A galera veio, chamava-se Henriqueta, e no meio das opiniões que dividiam a capital, todos estavam de acordo em que era a senhora mais bonita daquele ano. Tinha o único defeito de não querer casar outra vez; mas isto mesmo era antes um pico, dava maior preço à vitória, que eu não deixaria de obter, custasse o que custasse, e não custaria nada.
Já por esse tempo abrira banca de advogado, com outro, e morava em uma casa de pensão. Durante a sessão legislativa, ia à Câmara dos Deputados, onde, enquanto me não davam uma pasta de ministro, coisa que sempre reputei certa, iam-me distribuindo notícias e apertos de mão. Ganhava pouco, mas não gastava muito; as minhas grandes despesas eram todas imaginativas. O reino dos sonhos era a minha casa da moeda.
Que Henriqueta estivesse disposta a romper comigo o juramento de viúva, não ouso afirmá-lo; mas creio que me tivesse certa inclinação, que achasse em mim alguma coisa diversa dos demais pretendentes, diluídos na mesma água de salão. Viu em mim o gênero singelo e estático. Para empregar uma figura, que serve a pintar a nossa situação respectiva, era uma estrela que se deu ao incômodo de descer até à beira do telhado. Bastava-me trepar ao telhado e trazê-la para dentro; mas era justamente o que não acabava de fazer, esperando que ela descesse por seu pé ao peitoril da minha janela. Orgulho? Não, não; acanhamento, acanhamento e apatia. Cheguei ao ponto de crer que era aquele o costume de todos os astros. Ao menos, o sol não hesitou em fazê-lo naquela célebre manhã.

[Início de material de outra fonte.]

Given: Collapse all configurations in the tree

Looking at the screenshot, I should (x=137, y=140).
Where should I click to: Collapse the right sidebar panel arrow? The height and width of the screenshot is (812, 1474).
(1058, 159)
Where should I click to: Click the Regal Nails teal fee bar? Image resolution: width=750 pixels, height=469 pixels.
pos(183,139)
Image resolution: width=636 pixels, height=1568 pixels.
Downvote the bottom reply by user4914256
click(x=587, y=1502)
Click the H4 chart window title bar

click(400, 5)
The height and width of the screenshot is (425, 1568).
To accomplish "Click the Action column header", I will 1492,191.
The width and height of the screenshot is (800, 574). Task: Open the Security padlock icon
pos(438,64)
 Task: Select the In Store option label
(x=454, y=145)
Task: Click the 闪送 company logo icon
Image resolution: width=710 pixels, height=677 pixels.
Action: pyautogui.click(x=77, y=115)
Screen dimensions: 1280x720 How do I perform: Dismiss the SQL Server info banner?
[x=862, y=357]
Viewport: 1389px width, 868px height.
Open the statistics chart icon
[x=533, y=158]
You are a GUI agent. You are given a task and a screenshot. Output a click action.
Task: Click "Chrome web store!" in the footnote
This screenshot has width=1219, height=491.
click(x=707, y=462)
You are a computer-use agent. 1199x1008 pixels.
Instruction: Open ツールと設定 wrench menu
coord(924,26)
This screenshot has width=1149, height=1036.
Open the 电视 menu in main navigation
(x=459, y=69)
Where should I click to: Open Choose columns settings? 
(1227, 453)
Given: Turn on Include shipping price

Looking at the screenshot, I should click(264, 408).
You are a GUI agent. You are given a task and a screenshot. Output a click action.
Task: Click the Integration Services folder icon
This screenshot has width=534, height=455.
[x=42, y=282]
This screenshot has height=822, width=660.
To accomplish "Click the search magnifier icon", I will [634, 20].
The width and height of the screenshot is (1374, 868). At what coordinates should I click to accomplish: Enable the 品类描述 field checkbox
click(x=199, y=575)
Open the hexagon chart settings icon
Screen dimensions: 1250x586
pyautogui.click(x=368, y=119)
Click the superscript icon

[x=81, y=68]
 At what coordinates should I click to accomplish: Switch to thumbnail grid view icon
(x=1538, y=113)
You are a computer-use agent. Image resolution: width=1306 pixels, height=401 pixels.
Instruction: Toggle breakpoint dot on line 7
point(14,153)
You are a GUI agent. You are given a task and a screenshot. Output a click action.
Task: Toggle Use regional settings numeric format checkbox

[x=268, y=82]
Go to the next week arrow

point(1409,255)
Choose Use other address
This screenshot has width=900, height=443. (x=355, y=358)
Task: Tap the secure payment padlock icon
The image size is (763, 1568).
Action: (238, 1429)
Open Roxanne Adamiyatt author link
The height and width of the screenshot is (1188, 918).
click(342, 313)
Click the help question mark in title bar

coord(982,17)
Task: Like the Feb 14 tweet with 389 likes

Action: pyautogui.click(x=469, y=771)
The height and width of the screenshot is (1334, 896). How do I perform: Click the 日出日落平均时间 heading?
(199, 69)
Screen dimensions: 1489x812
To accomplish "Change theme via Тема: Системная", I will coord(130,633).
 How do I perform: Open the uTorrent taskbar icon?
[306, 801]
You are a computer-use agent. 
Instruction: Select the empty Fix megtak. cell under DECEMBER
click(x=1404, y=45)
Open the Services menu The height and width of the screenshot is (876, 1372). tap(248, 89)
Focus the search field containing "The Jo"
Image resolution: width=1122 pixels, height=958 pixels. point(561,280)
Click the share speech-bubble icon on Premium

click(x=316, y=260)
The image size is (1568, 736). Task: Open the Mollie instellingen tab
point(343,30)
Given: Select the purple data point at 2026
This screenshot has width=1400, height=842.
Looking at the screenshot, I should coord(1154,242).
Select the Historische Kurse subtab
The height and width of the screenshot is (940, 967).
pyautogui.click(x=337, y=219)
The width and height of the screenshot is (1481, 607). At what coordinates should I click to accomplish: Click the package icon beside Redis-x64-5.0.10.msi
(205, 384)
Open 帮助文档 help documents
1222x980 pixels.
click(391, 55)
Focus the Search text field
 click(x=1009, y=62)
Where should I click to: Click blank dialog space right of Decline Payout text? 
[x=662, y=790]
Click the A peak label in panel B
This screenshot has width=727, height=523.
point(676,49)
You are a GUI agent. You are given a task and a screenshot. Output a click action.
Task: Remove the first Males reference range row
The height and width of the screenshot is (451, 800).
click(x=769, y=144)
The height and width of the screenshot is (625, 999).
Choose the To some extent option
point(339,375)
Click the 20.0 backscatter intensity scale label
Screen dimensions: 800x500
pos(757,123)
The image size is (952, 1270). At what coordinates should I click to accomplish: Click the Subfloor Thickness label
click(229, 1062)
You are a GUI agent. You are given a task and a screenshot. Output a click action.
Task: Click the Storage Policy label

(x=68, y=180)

Depois de aparecer-me, como digo, de calção e meia, despiu a roupa, e entrou-me pelo quarto com os raios nus e crus, raios de novembro, transpirando a verão. Entrou por todas as frestas, cantando festivamente a mesma litania do sonho: "Eia, Plácido! acorda! abre-lhe o coração! levanta-te! levanta-te!"
Levantei-me resoluto, almocei e fui para o escritório. No escritório, seja dito em honra do amor, não minutei nada, arrazoado ou petição, minutei de cabeça um plano de vida nova e magnífica, e, como tivesse a pena na mão, parecia estar escrevendo, mas na realidade o que fazia eram narizes, cabeças de porco, frases latinas, jurídicas ou literárias. Pouco antes das três retirei-me e fui à casa de Henriqueta.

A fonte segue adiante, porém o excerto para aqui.